驚いたのか再び固まる少年の肩を叩き、近くにあった椅子に座らせる。まだ中学生くらいに見えるから、15歳前後か。両親の仇と叫ぶんだから、殺されたんだろう。
現時点で犯人らしき人物は一人だ。壇上で被告人してる奴は、THE課長って感じのおっさんだった。残り少ない髪を伸ばしてバーコードにしているが、色が薄茶なので微妙だ。さらに油の臭いが凄いので、ポマード代わりに豚脂でも使ったか? 質のよい絹で仕立てもそこそこなので、モデルはともかく金は持っていそうだった。

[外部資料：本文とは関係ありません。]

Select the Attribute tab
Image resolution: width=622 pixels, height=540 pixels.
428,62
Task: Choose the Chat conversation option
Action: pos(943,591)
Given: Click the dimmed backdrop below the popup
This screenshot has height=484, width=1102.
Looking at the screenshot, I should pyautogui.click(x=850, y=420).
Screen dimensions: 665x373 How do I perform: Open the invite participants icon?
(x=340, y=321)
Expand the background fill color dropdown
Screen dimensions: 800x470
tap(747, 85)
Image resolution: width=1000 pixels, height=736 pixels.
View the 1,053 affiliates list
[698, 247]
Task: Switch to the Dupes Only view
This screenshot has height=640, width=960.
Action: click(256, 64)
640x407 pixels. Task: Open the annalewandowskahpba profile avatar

半分寝ながら裁判を傍聴していたため、このおっさんの正体が分からない。首を傾げて後ろを向くと、レイルが教えてくれた。ちなみに彼は王族の観覧席から飛び出したシンとヴィオラを回収する手伝いをして、そのまま残っている。懐から何やら書類を取り出したところを見ると、この少年が絡んだ事件に心当たりがあるらしい。
「ああ、なるほど」
納得顔のレイルが差し出した書類に目を通す。その間に刃物を拾って駆け出そうとした少年を、再び捕獲した。兄弟喧嘩のようにうつ伏せに倒した少年の上に座る形でホールドだ。
「少年、オレが復讐の手伝いをしてやろうか?」
思わぬ申し出だったのだろう。裁判で罪が確定しても両親は戻らない。ならば、犯人を殺したいと願った。その気持ちは理解できる。死ぬより残酷な刑って山ほどあるし。
「お待たせいたしました」
地下に玉鋼を取りに行っていた騎士が2人掛かりで合金を運び込む。にやりと笑うオレ。興奮を抑え切れず、尻尾を揺らす青猫……少年は逆らうことなく頷いた。
「お願いします」
素直でよろしい。立ち上がって手を差し伸べ、少年を起こした。与えられた椅子に今度は大人しく座る。少年はごくごく普通の、そこらにいそうな子供だった。育ちは良さそうだが、貴族特有の傲慢さはない。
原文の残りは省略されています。